How to shoot yourself in the foot: kill -9 postmaster
I have spent several days now puzzling over the corrupted WAL logfile
that Scott Parish was kind enough to send me from a 7.1beta4 crash.
It looks a lot like two different series of transactions were getting
written into the same logfile. I'd been digging like mad in the WAL
code to try to explain this as a buffer-management logic error, but
after a fresh exchange of info it turns out that I was barking up the
wrong tree. There *were* two different series of transactions.
Specifically, here's what happened:
1. Scott (or actually his associate) shut down and restarted the
postmaster using the /etc/rc.d/init.d/pgsql script that ships with
our RPMs.
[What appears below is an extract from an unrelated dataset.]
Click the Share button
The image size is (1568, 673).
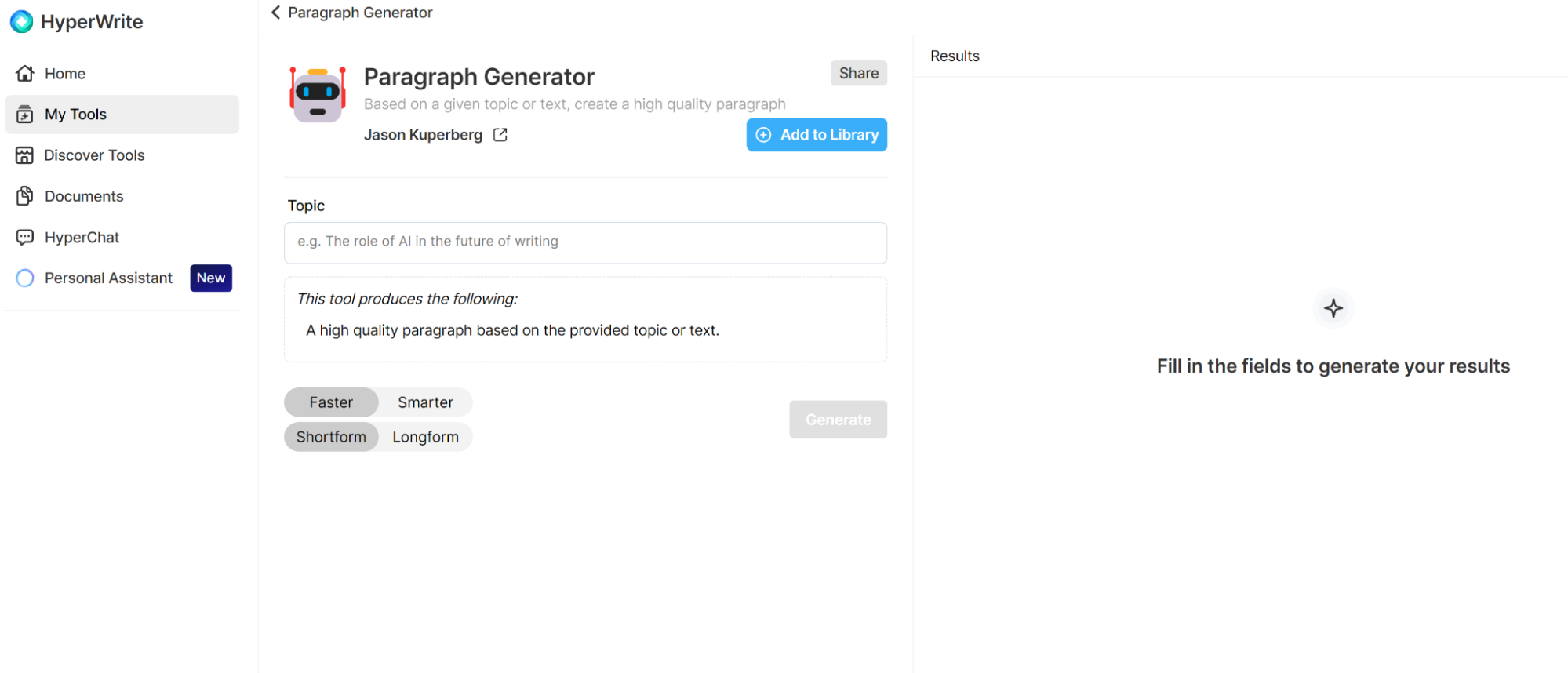859,73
That script shuts down the old postmaster with
killproc postmaster
It turns out that at least on Scott's machine (RedHat 6.1), the default
kill level for the killproc function is kill -9. (This is clearly a bad
bug in the init script, but I digress.)
2. So, the old postmaster was killed with kill -9, but its child
backends were still running. The new postmaster will start up
successfully because it'll think the old postmaster crashed, and
so it will go through the usual recovery procedure.
3. Now we have two sets of backends running in different shmem blocks
(7.0 might have choked on that part, but 7.1 doesn't care) and running
different sets of transactions. But they're writing to the same WAL
log. Result: guaranteed corruption of the log.
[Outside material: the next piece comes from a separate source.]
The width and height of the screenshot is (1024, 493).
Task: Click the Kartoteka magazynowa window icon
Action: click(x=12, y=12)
It actually took two iterations of this to expose the bug: the third
attempted postmaster start went looking for the checkpoint record last
written by the second one, which meanwhile had got overwritten by
activity of the first backend set.
Now, killing the postmaster -9 and not cleaning up the backends has
always been a good way to shoot yourself in the foot, but up to now the
worst thing that was likely to happen to you was isolated corruption in
specific tables. In the brave new world of WAL the stakes are higher,
because the system will refuse to start up if it finds a corrupted
checkpoint record. Clueless admins who resort to kill -9 as a routine
admin tool *will* lose their databases. Moreover, the init scripts
that are running around now are dangerous weapons if used with 7.1.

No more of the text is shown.